For decades, the flow-forming process has been well investigated and widely applied in the metal-forming industry. This research begins with the intention to apply the flow-forming process to the plastics industry. An understanding of the deformation characteristics of the polymer material related to the process is thus necessary. For this purpose, a conventional lathe machine was modified and a specially-designed setup fabricated for the flow-forming experiments. Polypropylene pipes were employed in the present study. Mechanical testing has shown remarkable improvement over the original un-flow-formed material. The tensile yield strength and ultimate tensile strength of the flow-formed pipes increased significantly with percentage thickness reduction, especially those along the direction of the helix line.
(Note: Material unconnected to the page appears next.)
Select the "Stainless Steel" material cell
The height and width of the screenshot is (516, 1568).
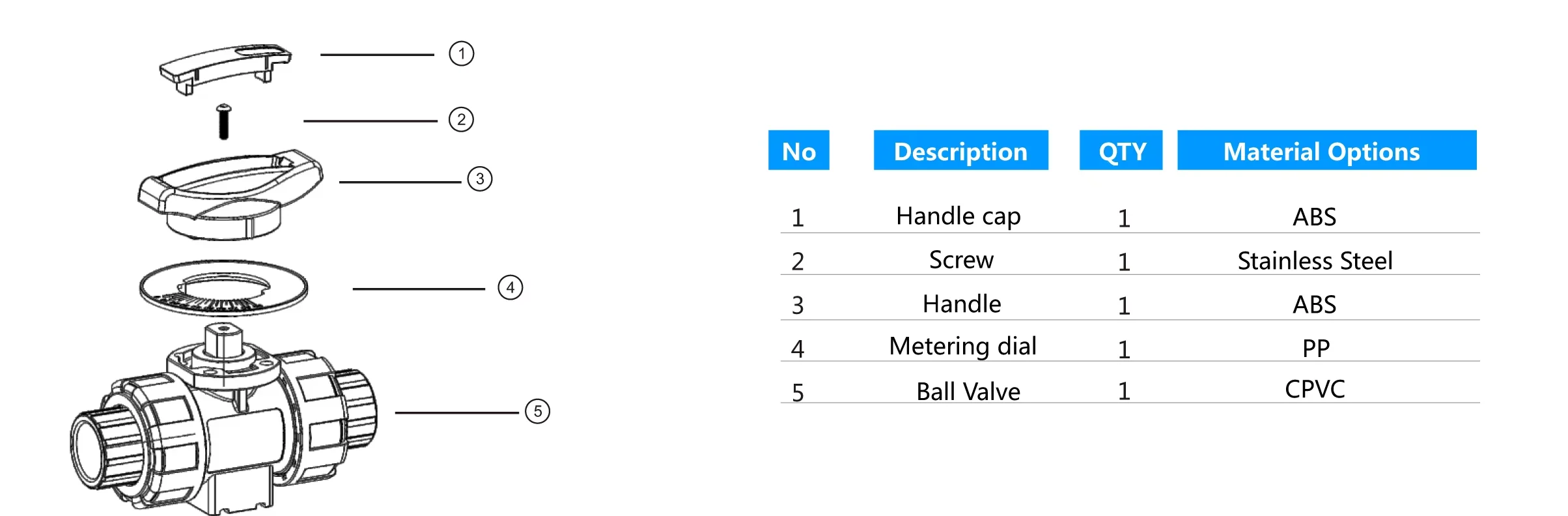click(1315, 261)
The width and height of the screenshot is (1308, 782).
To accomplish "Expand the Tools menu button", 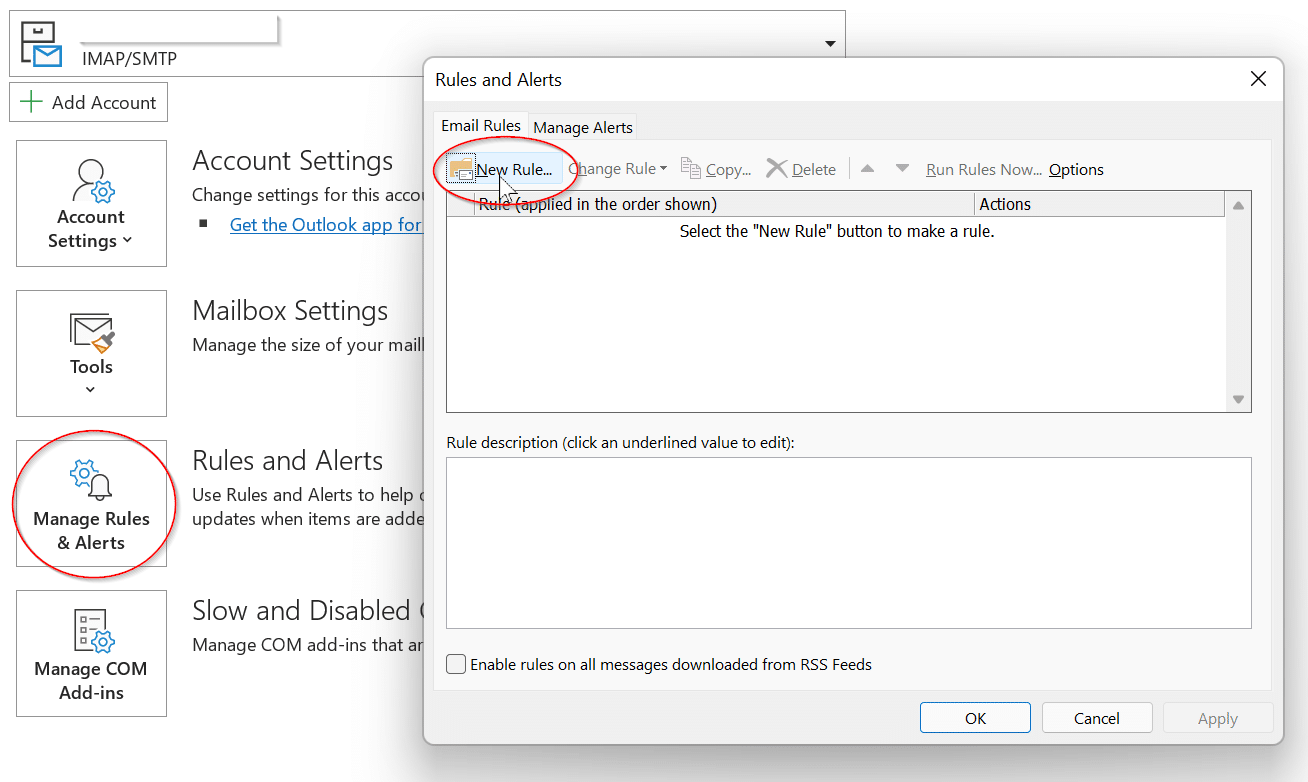I will 91,354.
The hydrostatic burst test, which is the overall test for the flow-formed pipes, shows clearly that the hoop strength increases with percentage thickness reduction. The ballooning effect observed during the hydrostatic burst test is another added advantage in piping failure detection. This is attributed to the particular way of flow-forming the pipes using twin motor-driven rollers, whereby the pipe material is rendered anisotropic in a specific manner. With a better understanding of the process on polymeric material, flow-forming may now be applied to the plastics industry in the near future to produce super-tough polymer pipes. © 1997 Elsevier Science S.A.